Amós 15/08/2022Resenha da obra “A Origem da Família, da Propriedade Privada e do Estado” do Friedrich Engels; Leitura finalizada em Oito de Agosto de 2022 A Origem da Família, da Propriedade Privada e do Estado do alemão Friedrich Engels é uma obra clássica dentro da tradição marxista de pensamento e é leitura indispensável para qualquer debate que relacionado com o Estado; a condição feminina na sociedade; da prioridade da proteção à propriedade privada frente à proteção da vida nas ações do Estado e sobre a própria função deste na sociedade. O autor, mais conhecido por suas colaborações junto a Marx, faz um profundo estudo, a partir do método materialista histórico-dialético, sobre o desenvolvimento da civilização e para isso se apoia nos maiores antropólogos de seu tempo sem, entretanto, lhes poupar de duras críticas.
O livro publicado em 1884 se organiza de forma linear, primeiro elucidando ao leitor certos conceitos que são utilizados no decorrer da obra, como as idéias de estado selvagem, barbárie e civilização; também sobre as formas de casamento dentro das sociedades pré-históricas; de como o matrimónio evoluiu com o tempo e de pontos chave do desenvolvimento das capacidades produtivas. A obra está muito à frente de seu tempo por abordar, já nos capítulos iniciais, o histórico da condição feminina dentro da sociedade humana, passando pelo matriarcado ao patriarcado e de como isso tem profunda relação com o desenvolvimento da propriedade privada versus a propriedade coletiva típica das origens da humanidade. Tudo isso devido a primeira forma de divisão social do trabalho - a de gênero - e o constante crescimento da capacidade produtiva do homem frente a natureza, que passou de um momento de pura luta por sobrevivência para outro superior onde a produção cresce e passa a gerar excedentes.

**DADOS**

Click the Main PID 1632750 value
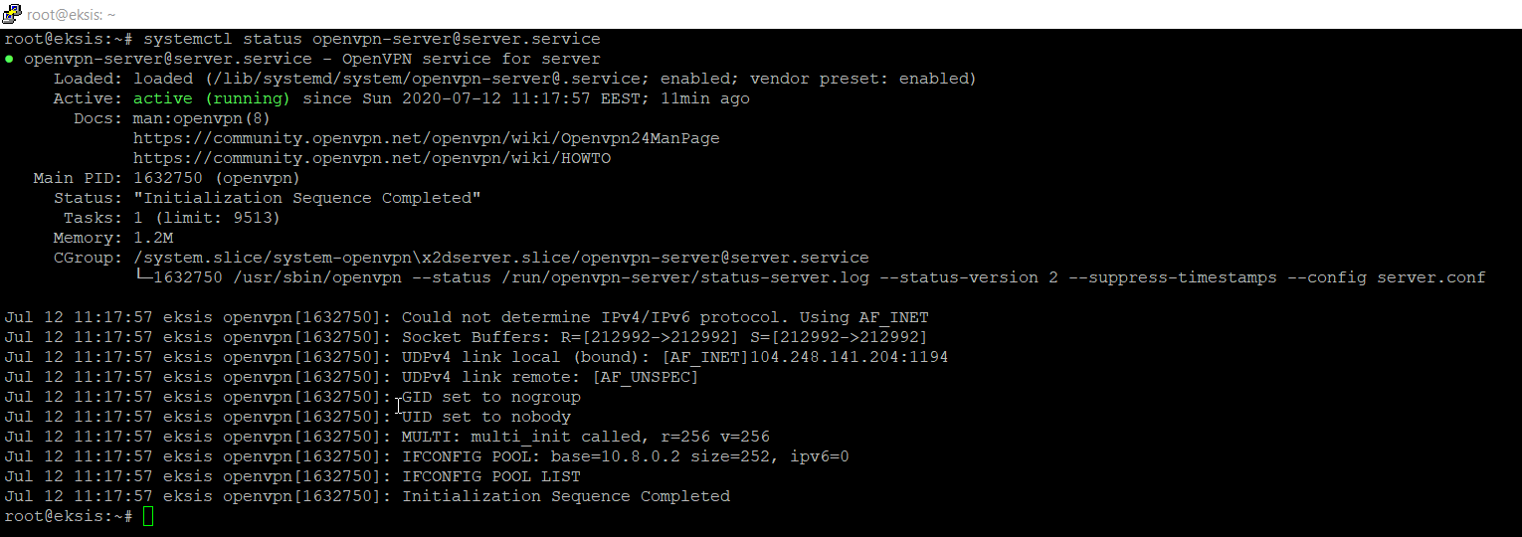(168, 178)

**ENUNCIADO DO EXERCÍCIO**
De acordo com a resenha sobre a obra de Engels, qual foi a primeira forma de divisão social do trabalho?

**RESPOSTA AO EXERCÍCIO**
A primeira forma de divisão social do trabalho foi a de gênero.